Here's my article-in-reply:
Charlie Brooker: I love you. There, I've said it. In a platonic way, obviously (I've got the wife and kids now), but your blend of black humour, narcism, sardonic social commentary and biting wit keeps me lapping up every single torrid word that spills from your frothing mouth.
You are, of course and at best, a sociopath. And now you've directed your laser sights onto a tenet of my world, you've put me in a really weird place. You're wrong and I don't want to admit it, because for me that now cheapens and insignificants all of your previous works. I'll never be able to watch Screen/Gameswipe with such co-consipiratorial fervour again, now in the knowledge that you've taken aim at something I hold dear and, it has to be said, missed quite spectacularly.
You made a pop at the Mac. This isn't your first attempt - I remember you wrote a piece a while back citing similar gripes (the self-serving, whimpering, Mac zealots who worship at the alter of Jobs and revel in the schadenfreude of watching others suffer in the Dante's Inferno-esque torrid abyss of using the Windows operating system). But, I let you have that one.

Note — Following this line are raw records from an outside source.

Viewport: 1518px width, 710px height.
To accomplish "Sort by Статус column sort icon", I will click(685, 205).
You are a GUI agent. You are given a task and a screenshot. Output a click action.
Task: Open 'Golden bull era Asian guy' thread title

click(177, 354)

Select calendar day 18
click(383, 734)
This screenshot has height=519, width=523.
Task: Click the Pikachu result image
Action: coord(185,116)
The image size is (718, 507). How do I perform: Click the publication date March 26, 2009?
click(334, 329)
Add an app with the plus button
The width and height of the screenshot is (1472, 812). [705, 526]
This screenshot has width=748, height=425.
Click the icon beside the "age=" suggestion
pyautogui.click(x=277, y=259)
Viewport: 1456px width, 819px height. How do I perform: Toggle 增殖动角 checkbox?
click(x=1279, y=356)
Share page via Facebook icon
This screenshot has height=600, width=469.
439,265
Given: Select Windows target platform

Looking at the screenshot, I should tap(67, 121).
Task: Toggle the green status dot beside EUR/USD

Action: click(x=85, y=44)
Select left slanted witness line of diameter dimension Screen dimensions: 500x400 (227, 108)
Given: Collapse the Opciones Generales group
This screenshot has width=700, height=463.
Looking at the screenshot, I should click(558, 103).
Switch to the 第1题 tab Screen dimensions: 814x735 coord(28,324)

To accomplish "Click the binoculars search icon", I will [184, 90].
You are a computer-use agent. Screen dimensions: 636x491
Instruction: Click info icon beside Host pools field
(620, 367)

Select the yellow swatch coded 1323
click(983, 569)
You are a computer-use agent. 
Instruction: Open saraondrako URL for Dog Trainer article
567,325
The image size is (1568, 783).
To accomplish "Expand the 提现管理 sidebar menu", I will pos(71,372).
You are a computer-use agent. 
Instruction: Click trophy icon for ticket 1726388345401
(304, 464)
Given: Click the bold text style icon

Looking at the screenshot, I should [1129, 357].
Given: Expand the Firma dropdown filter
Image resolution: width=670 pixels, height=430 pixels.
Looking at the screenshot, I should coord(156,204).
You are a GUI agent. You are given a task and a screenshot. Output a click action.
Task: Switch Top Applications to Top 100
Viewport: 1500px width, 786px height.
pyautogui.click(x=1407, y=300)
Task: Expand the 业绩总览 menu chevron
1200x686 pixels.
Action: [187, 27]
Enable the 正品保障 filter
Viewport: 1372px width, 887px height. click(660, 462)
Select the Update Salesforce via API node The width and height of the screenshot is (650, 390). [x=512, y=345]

But now, you've walked into my back yard, dropped your scats and are taking a piss all over my azaleas. You may already have done that to my neighbours, and I've found it very amusing, but doing it on my property and on greenery I've spent many hours tending to, it isn't quite so funny.
So, first off, the Mac's design. You say the better something is designed, the more you dislike it. I happen to be a software user experience designer. I spend my day pouring over (what can seem at times to be) the most miniscule of detailto make the experience of using software I design easier for the user. I love my job, I think it's a noble trade - not in the same league as teachers, doctors or third-world aid workers - but an attempt to make the world we live in slightly more friendly, less frustrating and more seamless.
The design that has gone into Apple's products is the result of hundreds of massively talented people spending many a tortuous day locked in a darkened room with nothing more than a whiteboard, a painfully expensive latte, and a deadline. Making something highly functional yet immediately accessible verges on art. Usability design is the constant raging battle against entropy.
I know, Mr Brooker, you're trying to make a joke. Ha ha… look at me and how contrary I am. The rest of the world thinks simplicity is good, but I want you to go boil your testes if you agree. Well, well done. We've had a bloody hard time of it, here in the software industry over the last ten years, trying to convince people that good design is better than features, price or fashion.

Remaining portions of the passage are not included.